**INSTRUCTIONS:**
A. In the article on the book Going to Tehran, what government body did Flynt and Hillary Mann Leverett formerly serve on as officials?
B. Reproduce the article on the book Going to Tehran word for word, from "If there’s one" to "fall in line.".

>> start ARTICLE

By Nima Shirazi | Wide Asleep in America | February 7, 2013

If there’s one thing mainstream “Iran experts” hate, it’s well-credentialed, experienced analysts who dare challenge Beltway orthodoxies, buck conventional wisdom and demythologize the banal, bromidic and Manichean foreign policy narrative of the United States government and its obedient media. Such perspectives are shunned by “serious” scholars who play by the rules they and their former bosses themselves wrote; those propounding such subversive ideas are likewise excoriated and banished, labeled apostates and attacked personally for failing to fall in line.

Enter Flynt and Hillary Mann Leverett, two former National Security Council officials, who have long questioned the wisdom and efficacy of the past thirty years of U.S. policy towards Iran. Their new expertly researched and meticulously-sourced book, Going to Tehran: Why the United States Must Come to Terms with the Islamic Republic of Iran, details and debunks numerous propagandized myths and delusional misunderstandings that many Americans have been led to believe about the country that is consistently referred to by our politicians and pundits as “the world’s most dangerous state.” The Leveretts argue that, by at least taking into account the Iranian side of things and reviewing the misguided, myopic and unsustainable American policies toward Iran, the groundwork may be laid for a constructive and beneficial change of course for both nations; by engaging openly and acknowledging past grievances – rather than ignoring, justifying or ridiculing them – a new future is possible, one without threats or war, without sabotage and cyberattacks, without demonization and demagoguery.

The problem is, without such things, the revolving door of Beltway think-tankery and government appointments might not spin so lucratively for our “Iran expert” industry. As a result, the Leveretts and their ideas are pilloried by political and policy elites who confuse heterodoxy for apologia.

>> end ARTICLE
>> start ENTRIES SHOWN

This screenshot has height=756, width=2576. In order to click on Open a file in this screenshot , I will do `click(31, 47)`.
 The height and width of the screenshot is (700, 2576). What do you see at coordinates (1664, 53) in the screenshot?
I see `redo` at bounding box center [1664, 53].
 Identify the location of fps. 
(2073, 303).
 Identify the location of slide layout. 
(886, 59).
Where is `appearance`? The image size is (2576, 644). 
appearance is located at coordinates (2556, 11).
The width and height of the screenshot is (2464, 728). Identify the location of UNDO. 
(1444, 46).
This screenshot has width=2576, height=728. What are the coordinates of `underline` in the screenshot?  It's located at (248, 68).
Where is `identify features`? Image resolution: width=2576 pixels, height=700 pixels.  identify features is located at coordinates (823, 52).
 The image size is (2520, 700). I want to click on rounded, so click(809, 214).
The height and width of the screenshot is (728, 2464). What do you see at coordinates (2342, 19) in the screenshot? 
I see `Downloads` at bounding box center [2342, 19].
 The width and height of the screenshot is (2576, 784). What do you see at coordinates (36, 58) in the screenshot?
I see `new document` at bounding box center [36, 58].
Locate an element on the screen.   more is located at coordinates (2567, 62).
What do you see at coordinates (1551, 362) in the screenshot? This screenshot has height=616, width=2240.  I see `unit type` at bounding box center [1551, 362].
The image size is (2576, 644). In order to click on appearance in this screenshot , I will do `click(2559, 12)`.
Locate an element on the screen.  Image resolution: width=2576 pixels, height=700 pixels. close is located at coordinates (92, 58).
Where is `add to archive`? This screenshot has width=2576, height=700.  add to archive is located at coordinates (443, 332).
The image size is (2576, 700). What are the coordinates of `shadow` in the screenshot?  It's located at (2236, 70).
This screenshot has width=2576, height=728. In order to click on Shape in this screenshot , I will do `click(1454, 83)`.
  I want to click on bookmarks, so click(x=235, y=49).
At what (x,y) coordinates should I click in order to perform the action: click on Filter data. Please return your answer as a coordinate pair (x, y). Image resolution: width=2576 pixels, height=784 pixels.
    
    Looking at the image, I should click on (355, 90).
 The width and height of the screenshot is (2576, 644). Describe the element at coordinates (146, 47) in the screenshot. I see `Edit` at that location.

>> end ENTRIES SHOWN

**EXPECTED OUTPUTS:**
A. The National Security Council.

B.
If there’s one thing mainstream “Iran experts” hate, it’s well-credentialed, experienced analysts who dare challenge Beltway orthodoxies, buck conventional wisdom and demythologize the banal, bromidic and Manichean foreign policy narrative of the United States government and its obedient media. Such perspectives are shunned by “serious” scholars who play by the rules they and their former bosses themselves wrote; those propounding such subversive ideas are likewise excoriated and banished, labeled apostates and attacked personally for failing to fall in line.